Data listing START

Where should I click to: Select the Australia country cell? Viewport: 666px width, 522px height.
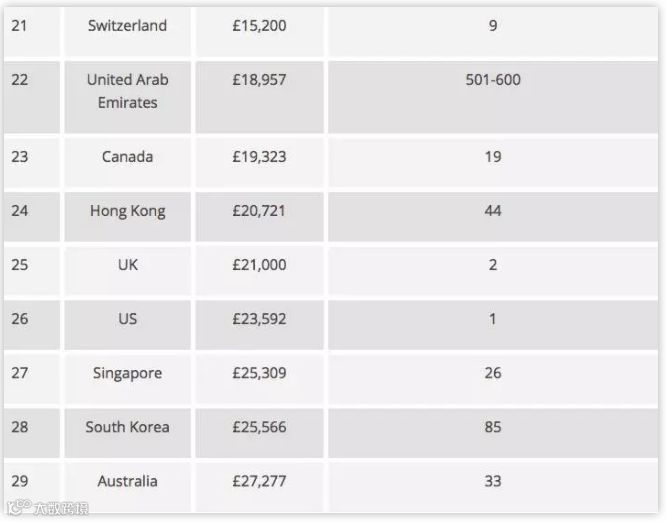127,487
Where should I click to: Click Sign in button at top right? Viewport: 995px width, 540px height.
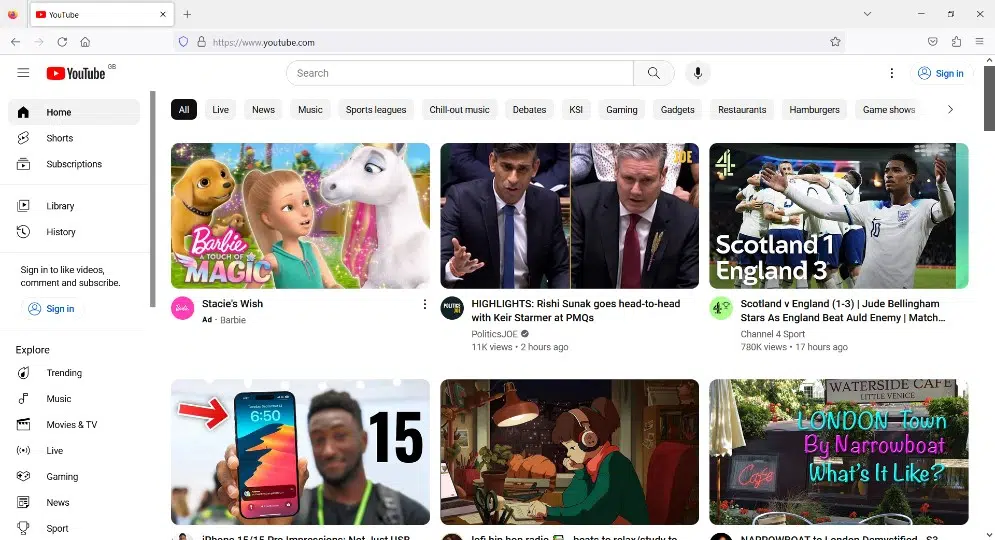point(940,73)
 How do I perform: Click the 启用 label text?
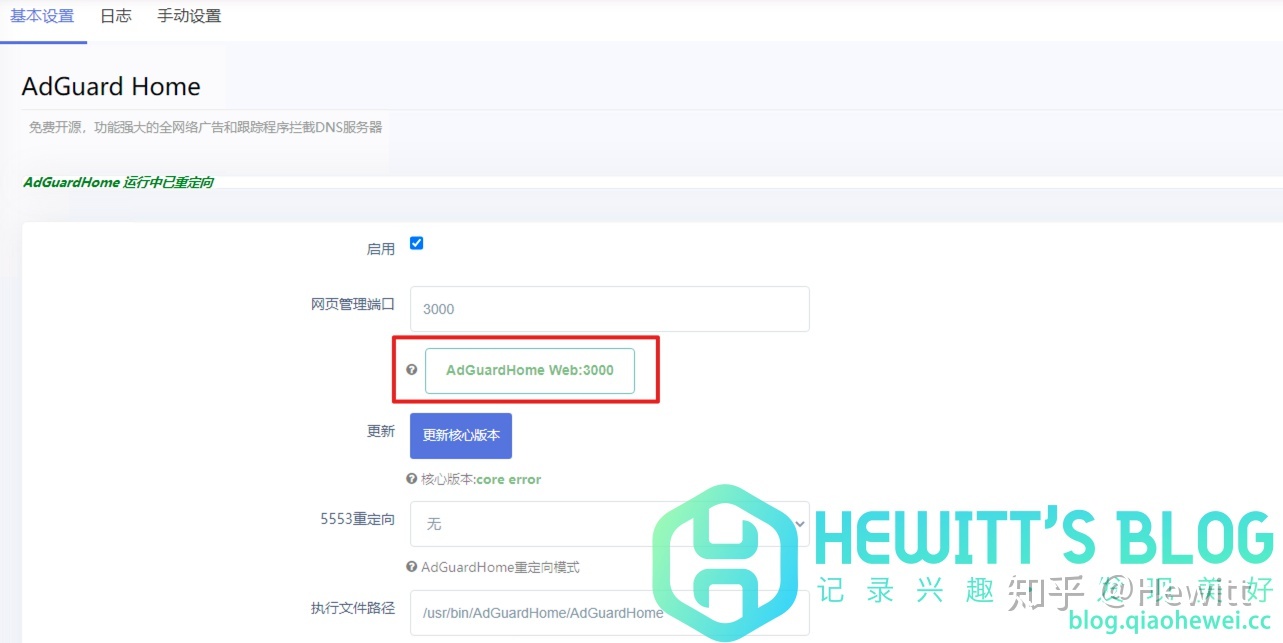[x=381, y=249]
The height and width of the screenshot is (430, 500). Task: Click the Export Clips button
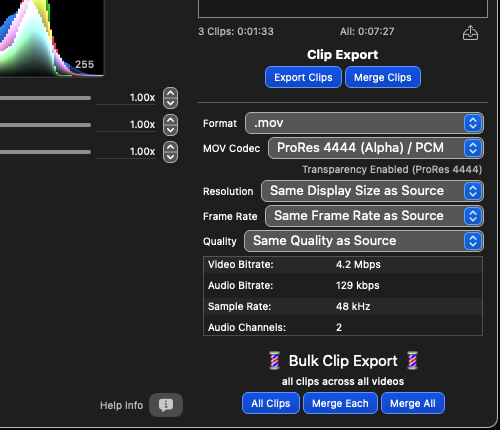303,77
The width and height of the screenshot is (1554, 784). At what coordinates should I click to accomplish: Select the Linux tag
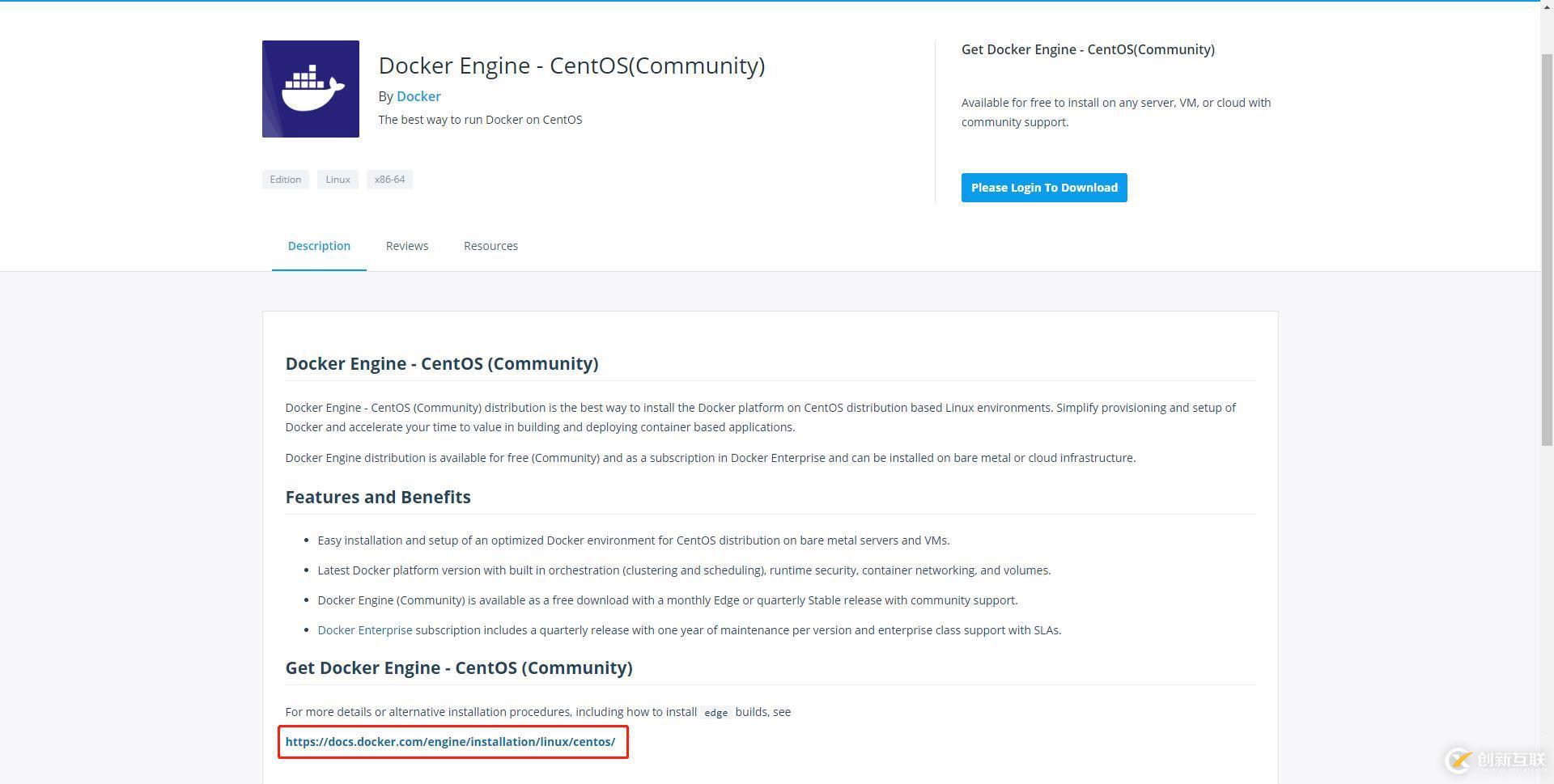[x=338, y=180]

Data listing END

→ **Work item**: What is needed is an exact copy of the lines from the one containing "Where should I click to: Click" through the last line of the records, with every picture left out.

→ **Answer section**:
Where should I click to: Click Sign in button at top right? Viewport: 995px width, 540px height.
point(940,73)
 How do I perform: Click the 启用 label text?
[x=381, y=249]
The height and width of the screenshot is (430, 500). Task: Click the Export Clips button
303,77
The width and height of the screenshot is (1554, 784). At what coordinates should I click to accomplish: Select the Linux tag
[x=338, y=180]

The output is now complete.